* [WHAT THE TASK ASKS]:
Reproduce word for word the part of the passage on the LCR starting with "Often presented as" and going on through "in France. BP.".

* [QUOTED PASSAGE]:
● ● ● ●
Olivier Besancenot interviewed. Behind him, Daniel Bensaid.

In the prolific panorama of the French left, the Ligue Communiste Révolutionnaire (LCR) undeniably occupies a place apart. Anti-Stalinist Communists, this movement born out of the student struggle of May ’68 was always marked off from its Trotskyist co-religionists by its opening to the new social movements and to those that proletarian orthodoxy characterised as “petty bourgeois”.

Yet the party of Alain Krivine and Olivier Besancenot has remained firm on its anti-capitalist positions. No question of becoming the appendage of the left of the Socialist Party, nor of conceding to the zeitgeist of “politics without parties”. Inflexibility? Coherence? Whatever, the LCR of the popular postman Besancenot is today a little isolated. Its refusal to rally to the “unitary anti-neoliberal candidacy” proposed in the midst of the élan of the “left no” to the European Constitution has chipped away at this image of openness that it carefully tends.

Often presented as the theorist of the LCR, the philosopher Daniel Bensaïd, a renowned specialist on Marx and Benjamin [1], was recently in Switzerland at the invitation of the bimonthly “solidaritéS”. In an interview given to the “Courrier”, the Toulouse intellectual defends the intransigence of his movement, while leaving the door open to a future anti-neoliberal union. The former leader of May 68, today a lecturer in philosophy at Paris-VIII, also enlightens us on the electoral process underway in France. BP.

After a presidential election in 2002 marked by the law and order question, the traditional themes of the left - housing, taxation, ecology - are very much to the fore this year.

Daniel Bensaïd: This early in the campaign, it’s a very significant change! The question of housing has allowed the debate to be placed on the terrain of social rights and justice. That’s a good thing. And I think that this will continue, because it combines both the gravity of the social crisis and the necessities of each candidate’s electoral strategy.
● ● ● ●
* [DATA EXTRACT]:

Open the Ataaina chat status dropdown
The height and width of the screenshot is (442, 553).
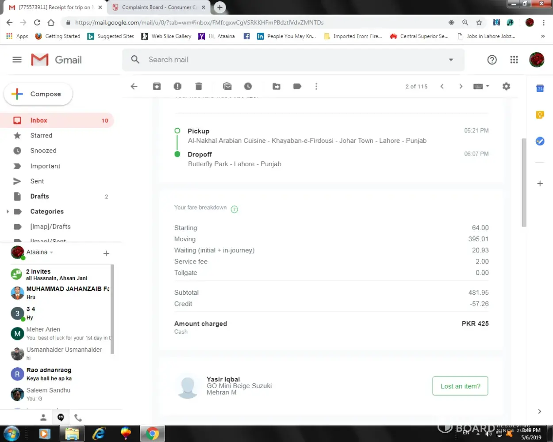coord(51,252)
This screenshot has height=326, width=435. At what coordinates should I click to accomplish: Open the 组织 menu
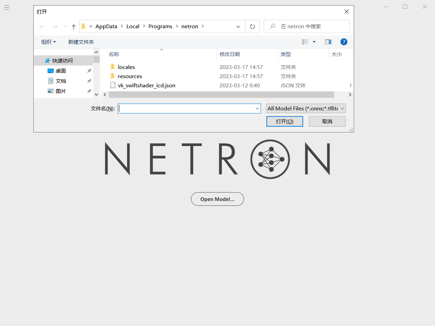click(x=48, y=41)
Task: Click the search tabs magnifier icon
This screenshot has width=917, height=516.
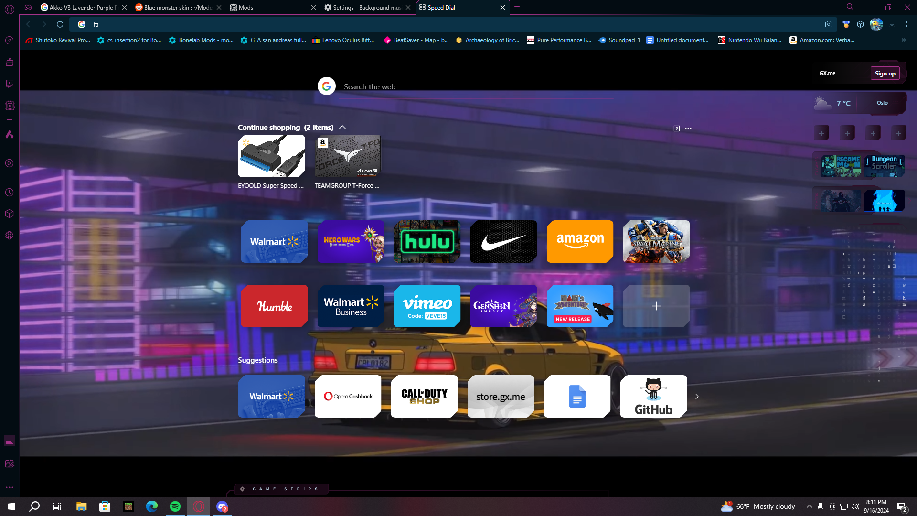Action: tap(850, 7)
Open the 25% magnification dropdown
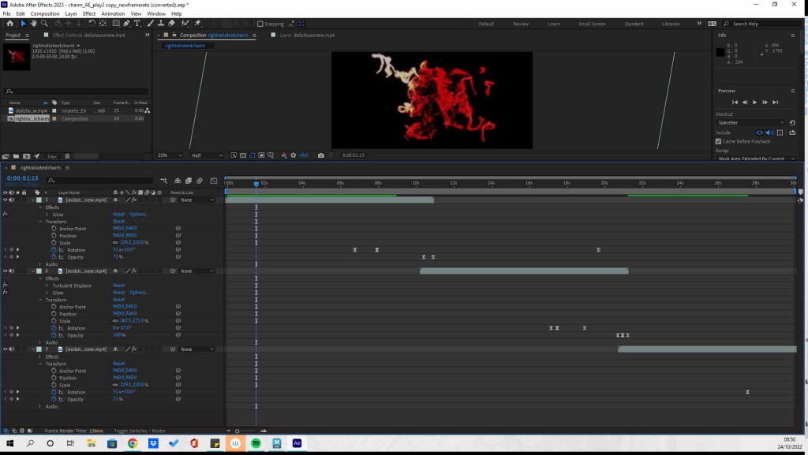The width and height of the screenshot is (808, 455). (x=170, y=155)
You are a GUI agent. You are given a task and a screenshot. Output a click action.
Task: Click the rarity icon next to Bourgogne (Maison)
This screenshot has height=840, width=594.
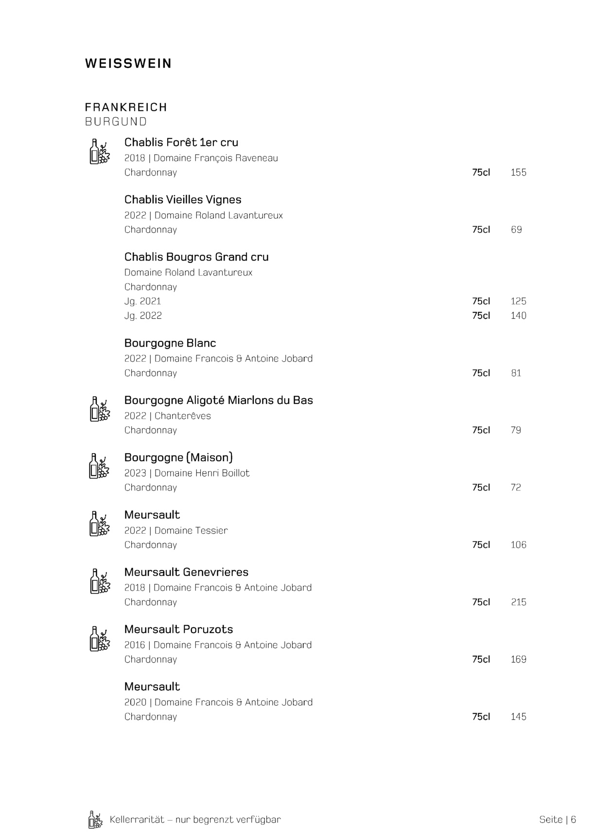(x=100, y=466)
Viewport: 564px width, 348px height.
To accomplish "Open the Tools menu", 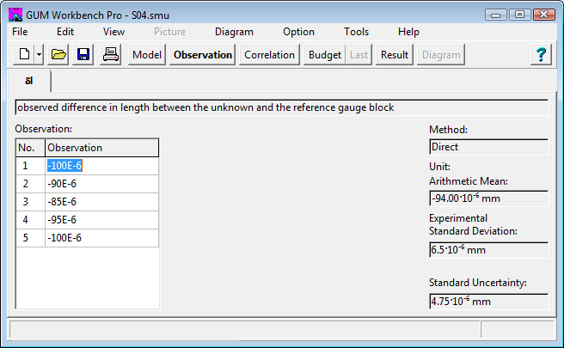I will point(356,32).
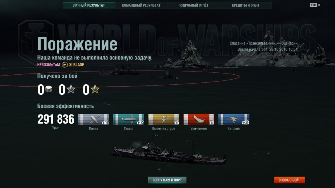
Task: Select the incapacitation lightning ribbon x5
Action: coord(164,119)
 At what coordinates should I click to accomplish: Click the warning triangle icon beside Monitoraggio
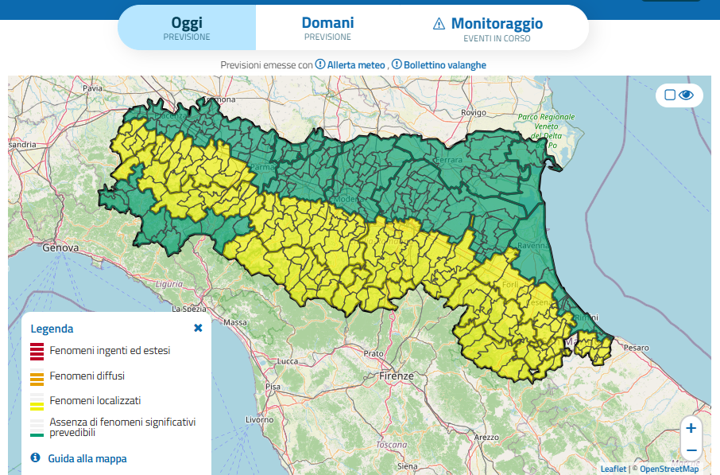point(439,24)
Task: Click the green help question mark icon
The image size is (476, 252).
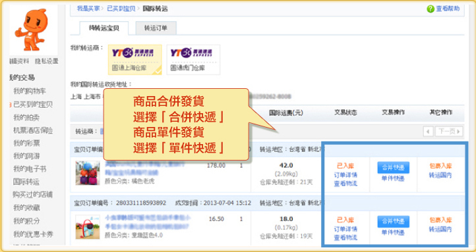Action: [430, 9]
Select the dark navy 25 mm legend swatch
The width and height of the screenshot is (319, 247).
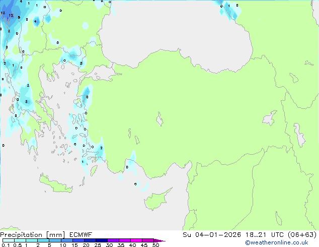coord(101,240)
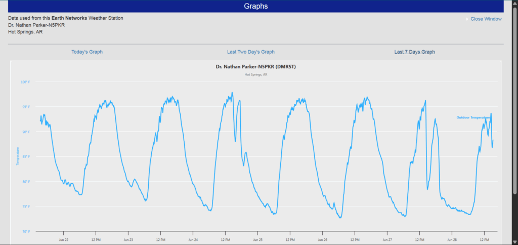
Task: Click the Outdoor Temperature series label
Action: 473,117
● ● ● ●
* [IN RESPONSE]:
Often presented as the theorist of the LCR, the philosopher Daniel Bensaïd, a renowned specialist on Marx and Benjamin [1], was recently in Switzerland at the invitation of the bimonthly “solidaritéS”. In an interview given to the “Courrier”, the Toulouse intellectual defends the intransigence of his movement, while leaving the door open to a future anti-neoliberal union. The former leader of May 68, today a lecturer in philosophy at Paris-VIII, also enlightens us on the electoral process underway in France. BP.